:: Task details ::
The following data needs to be repeated exactly, with all images excluded.

:: Dataset extract ::
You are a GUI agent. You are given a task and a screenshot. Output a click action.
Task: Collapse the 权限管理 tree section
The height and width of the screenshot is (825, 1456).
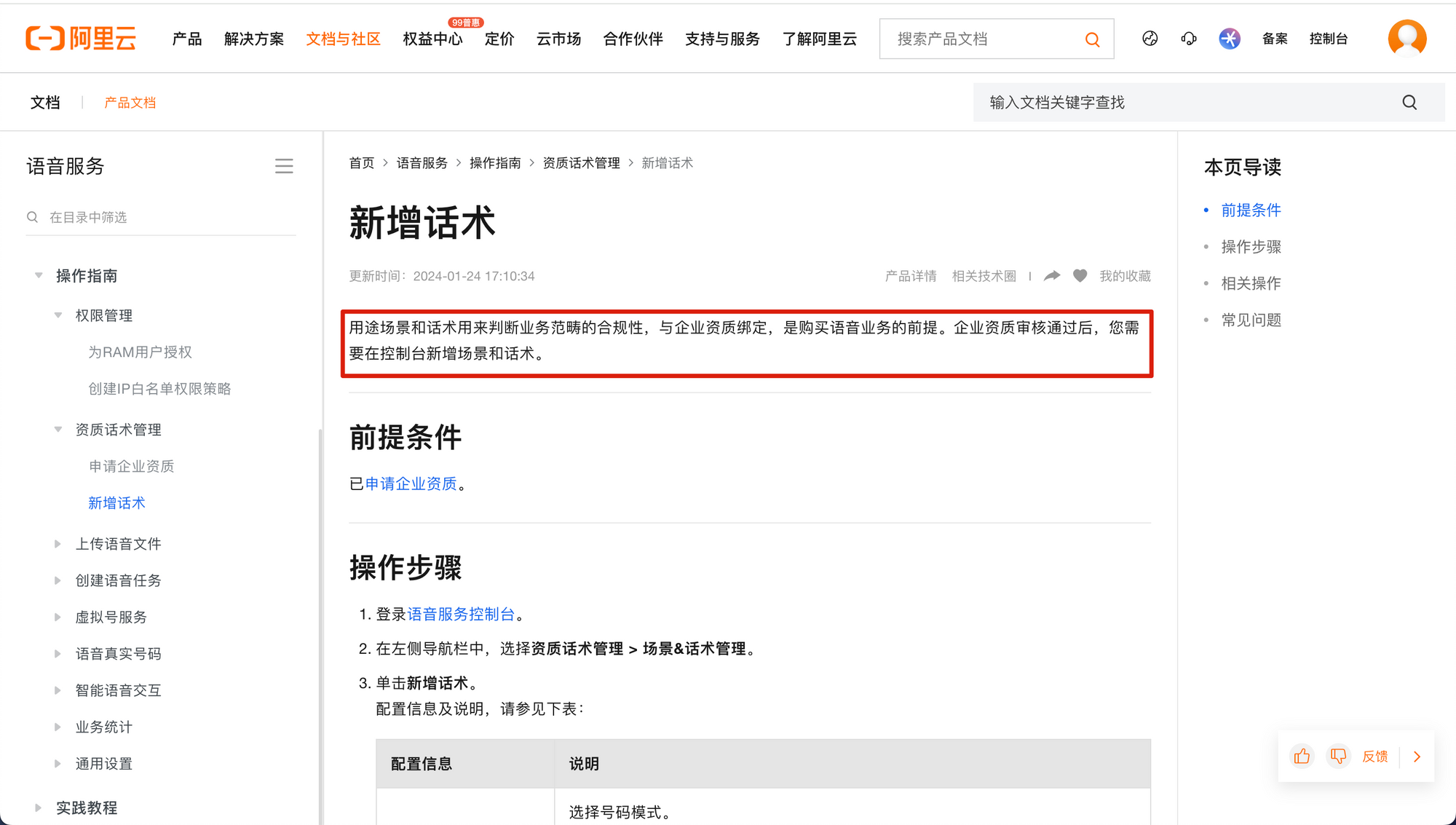point(58,315)
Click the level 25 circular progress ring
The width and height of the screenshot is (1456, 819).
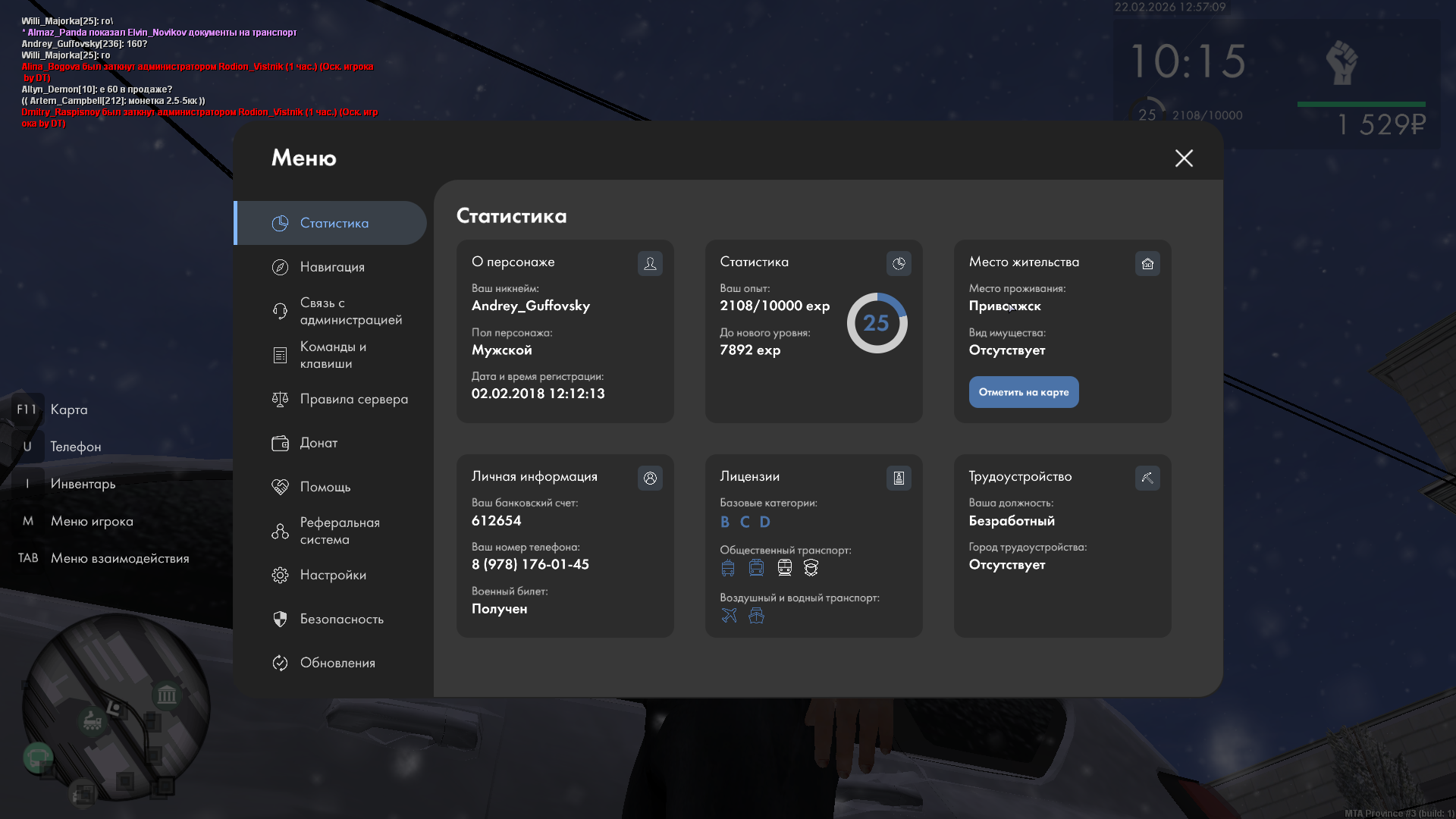click(877, 323)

:: Output for this exercise ::
You are a GUI agent. You are given a task and a screenshot. Output a click action.
Task: Collapse the 权限管理 tree section
The height and width of the screenshot is (825, 1456).
point(58,315)
Click the level 25 circular progress ring
The width and height of the screenshot is (1456, 819).
click(877, 323)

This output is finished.